* [Aufgaben]
a. Welche Frau hat laut der Rezension vor Nathalie Stutzmann als erste bei den Bayreuther Festspielen dirigiert?
b. Ändere in der Rezension alles von „Was hat Nathalie“ bis hinunter zu „einer lebensverzehrenden Sehnsucht.“, indem du „Chrysanthemen“ durch „Rosen“ ersetzt, und gib den Abschnitt vollständig aus.
c. Setze die Rezension über Stutzmanns Bayreuther „Tannhäuser“ nach ihrem letzten Satz fort.

* [Ausgangstext]
* * *

Frankfurter Allgemeine Zeitung - Rezension
Frankfurter Allgemeine Zeitung | Besprechung von 04.08.2023

Bayreuth wird weiblicher

Im "Tannhäuser" und im "Fliegenden Holländer" geben Nathalie

Stutzmann und Oksana Lyniv den Takt vor.

Was hat Nathalie Stutzmann bloß aus Richard Wagners "Tannhäuser" gemacht?! Sie gibt dieser Musik als Dirigentin eine selbstverständliche, leise und nötigungsfreie Schönheit, die schneller und nachhaltiger hinreißt als alle offensive Überwältigung. Aus dem Vorspiel zum dritten Aufzug, jenem kargen Wechselgesang von tieferen und hohen Holzbläsern, macht sie ein Stillleben der Klänge, das wie alle Stillleben Todesmetapher ist. Weißen Lilien oder Chrysanthemen gleich blühen die Spitzentöne - erst der Oboen, dann der Flöten - auf und welken. Die Blumen des Bösen, die Charles Baudelaire, der "Tannhäuser" 1861 in Paris erlebt hatte, bedichtete, sind es nicht. Es sind Blumen entbehrungserfahrener Liebe, letzte Blüten einer lebensverzehrenden Sehnsucht.

Stutzmann ist nach Oksana Lyniv die zweite Frau in der Geschichte der Bayreuther Festspiele, die hier dirigiert. Dass sie bis vor Kurzem noch eine Altistin von Weltrang war, hört man ihrem Musizieren an. Im Vorspiel zum "Tannhäuser" - nur mit Klarinetten, Hörnern und Fagotten beginnend - verlangt Wagner als Tempo "Nicht schleppend, gehende Bewegung", dazu: "sehr gehalten". Phrasierungsvermerke allerdings fehlen ganz. Was macht Stutzmann? Sie denkt den Text des Pilgerchores hinzu, der später zu dieser Musik gesungen werden wird, und gliedert viertaktig entsprechend dem Reimschema, ganz so, wie eine Sängerin atmen würde. Vor großen Höhepunkten lässt sie das Orchester gleichsam Luft holen, verzögert leicht und lässt dann kollektiv ausatmen. Der Venusbergmusik mit ihren keuchenden Akzenten, die dann schnell wie ersticktes Stöhnen leiser werden müssen, nimmt sie das nervös Flackernde, die grelle Triebhysterie. Die Kontraste sind alle da, aber organisch, zauberhaft, gewinnend schön, ohne Atemlosigkeit.

* * *

* [Gezeigte Einträge]
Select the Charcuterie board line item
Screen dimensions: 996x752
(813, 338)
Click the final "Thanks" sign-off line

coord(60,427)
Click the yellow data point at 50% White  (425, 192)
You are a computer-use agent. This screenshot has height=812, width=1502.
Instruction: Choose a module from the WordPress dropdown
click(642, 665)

* * *

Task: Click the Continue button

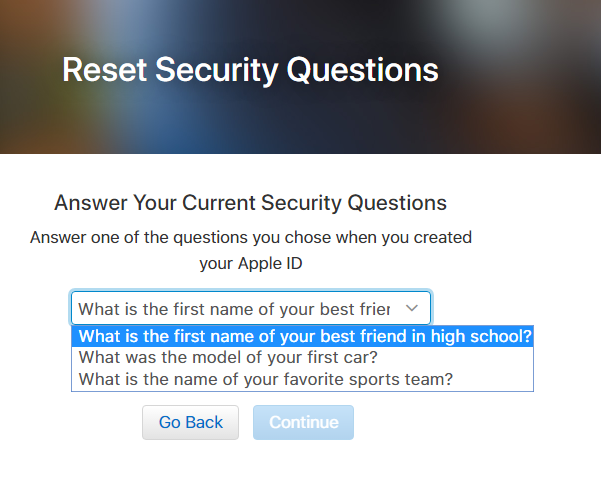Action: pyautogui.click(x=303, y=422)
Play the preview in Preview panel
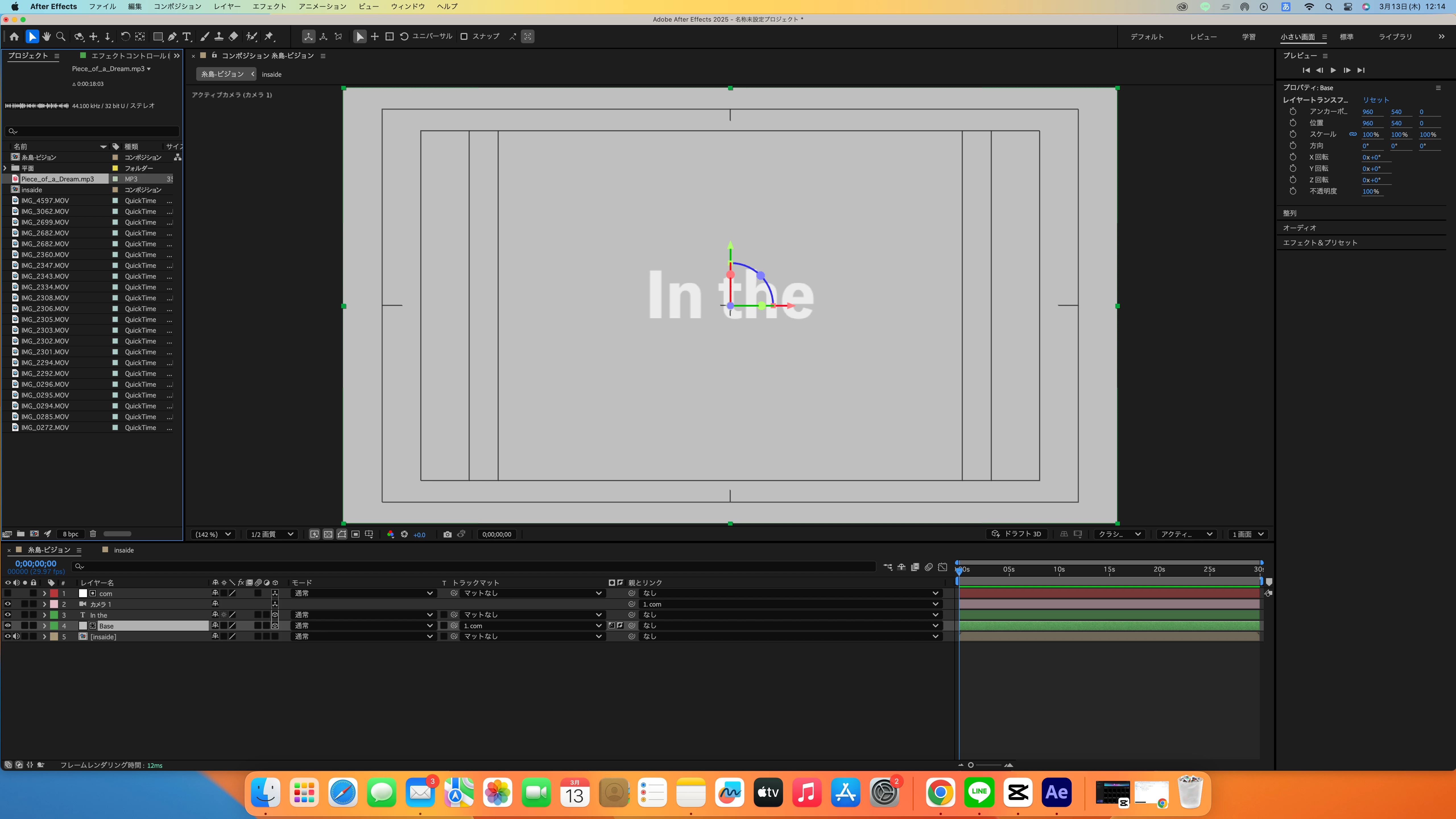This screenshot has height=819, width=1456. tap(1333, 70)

* * *

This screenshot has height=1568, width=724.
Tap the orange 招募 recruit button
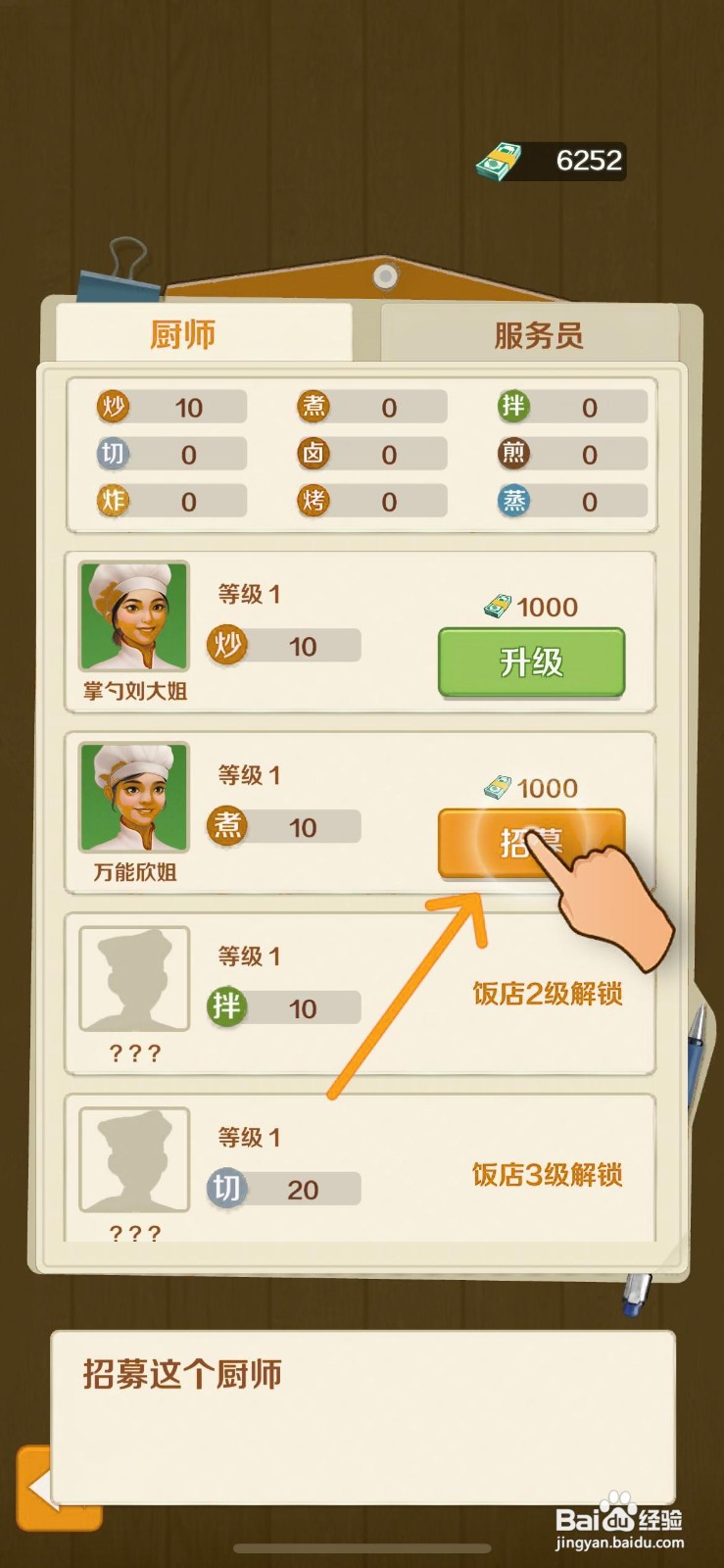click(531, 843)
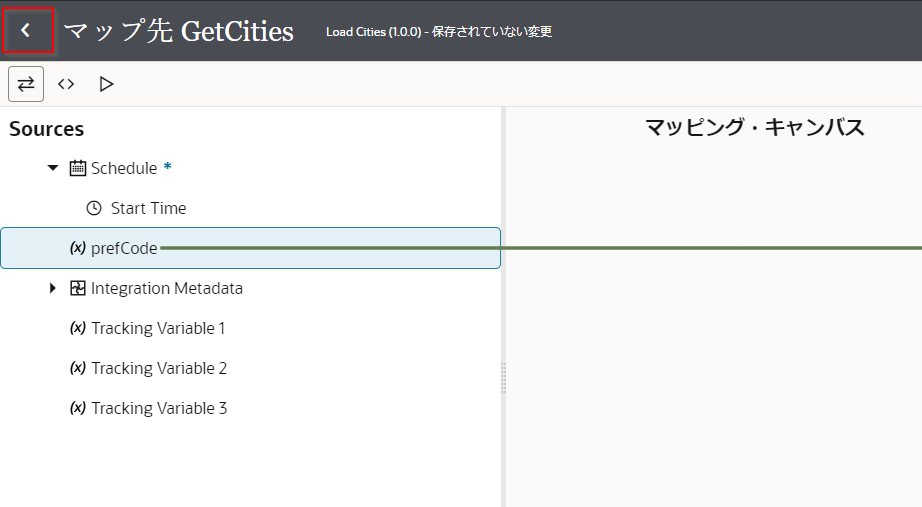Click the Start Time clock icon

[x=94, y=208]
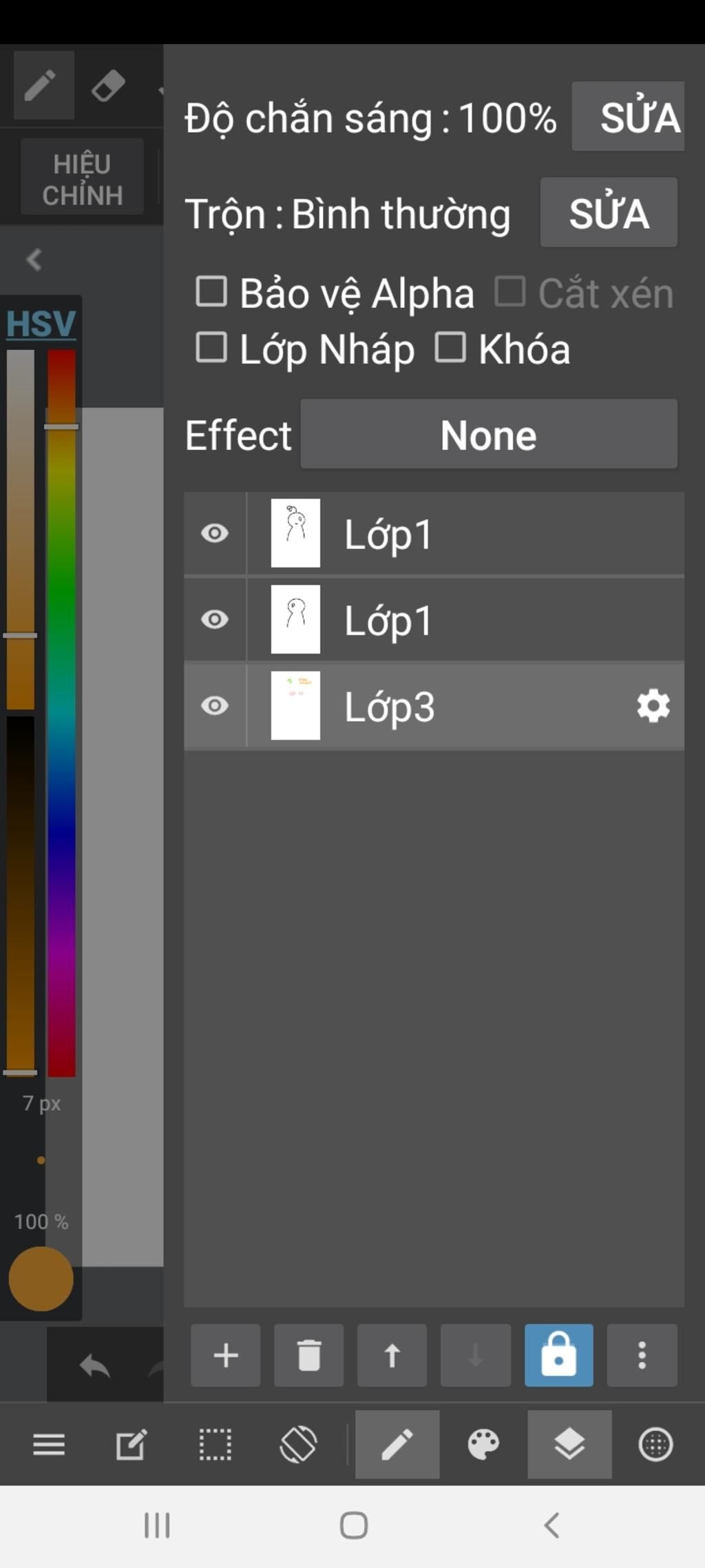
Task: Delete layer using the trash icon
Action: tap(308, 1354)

* * *

* [Antworten]
a. Oksana Lyniv

b.
Was hat Nathalie Stutzmann bloß aus Richard Wagners "Tannhäuser" gemacht?! Sie gibt dieser Musik als Dirigentin eine selbstverständliche, leise und nötigungsfreie Schönheit, die schneller und nachhaltiger hinreißt als alle offensive Überwältigung. Aus dem Vorspiel zum dritten Aufzug, jenem kargen Wechselgesang von tieferen und hohen Holzbläsern, macht sie ein Stillleben der Klänge, das wie alle Stillleben Todesmetapher ist. Weißen Lilien oder Rosen gleich blühen die Spitzentöne - erst der Oboen, dann der Flöten - auf und welken. Die Blumen des Bösen, die Charles Baudelaire, der "Tannhäuser" 1861 in Paris erlebt hatte, bedichtete, sind es nicht. Es sind Blumen entbehrungserfahrener Liebe, letzte Blüten einer lebensverzehrenden Sehnsucht.

c.
Auch in seiner vierten Spielzeit hat der Bayreuther "Tannhäuser" - ein echter Geniestreich des Regisseurs Tobias Kratzer, des Ausstatters Rainer Sellmaier und des Videokünstlers Manuel Braun - nichts von seinem Witz und seiner klugen Traurigkeit verloren. Der Widerstreit zwischen Verantwortungsethik und Libertinage (mit der Erzkomödiantin Ekaterina Gubanova als Venus) unter den Bedingungen eines raffinierten Kapitalismus gehört zum besten Wagner-Theater, das man derzeit auf Europas Bühnen sehen kann.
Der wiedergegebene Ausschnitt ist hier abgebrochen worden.